Today's nugget of wisdom.

I'm a subscriber to clayart and it is yet another one of the things that I waste valuable time sifting through every day. But every once in awhile you come across a nugget of truth or something that resonates. I admire the moderator's attitude(mel jacobson.) Though I don't always agree with him or much care for his pots, I do appreciate his no BS attitude. So here is a little nugget of wisdom that I wholeheartedly agree with:

"the great sin in teaching is giving too much. `i am a teacher, i have to provide a perfect product for my students`...bullshit. that is not your job, your job is to jog those adolescent minds into thinking, being creative and failure is a big option. if you take away failure, they learn nothing. it is like giving every kid the `stanley cup` just for showing up."

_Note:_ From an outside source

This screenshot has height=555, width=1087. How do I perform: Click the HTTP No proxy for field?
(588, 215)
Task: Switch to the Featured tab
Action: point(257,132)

Not so eloquent but definitely to the point.

Cheers!

4 comments:

Hollis Engley said...

Mel's not short of certainty in his opinions, is he, Brandon? Both of you are in teaching positions, so I bow to your superior knowledge of that difficult thing. I've taught, but only adults in a night school. Kids in high school and college are a whole different story. I used to be part of Clayart, but it made me crazy (aside from taking up ridiculous amounts of time), so I bowed out.

Tracey Broome said...

One of my students yesterday had some big failures and boy was she surprised. Her first raku firing with me was a big success and yesterday not so much. I think she learned way more yesterday than she did with her successes. We were able to sit and talk about why things went badly and how to fix it. It's humbling but important to fail, you learn much more that way. Teachers, just like parents need to let their student/child fail sometimes and then help them get back up and succeed.

FetishGhost said...

I'm constantly reminding students that they are paying to learn from their mistakes. That's why I'm on staff... to help move them through the process of learning to problem solve. If we do our jobs right, failure is a golden opportunity for anyone who is watching to learn what not to do.
Score one for group learning.

Mr. Young said...

Amen Joel! The hard part is to get them to try again after a failure... most nowdays just quit.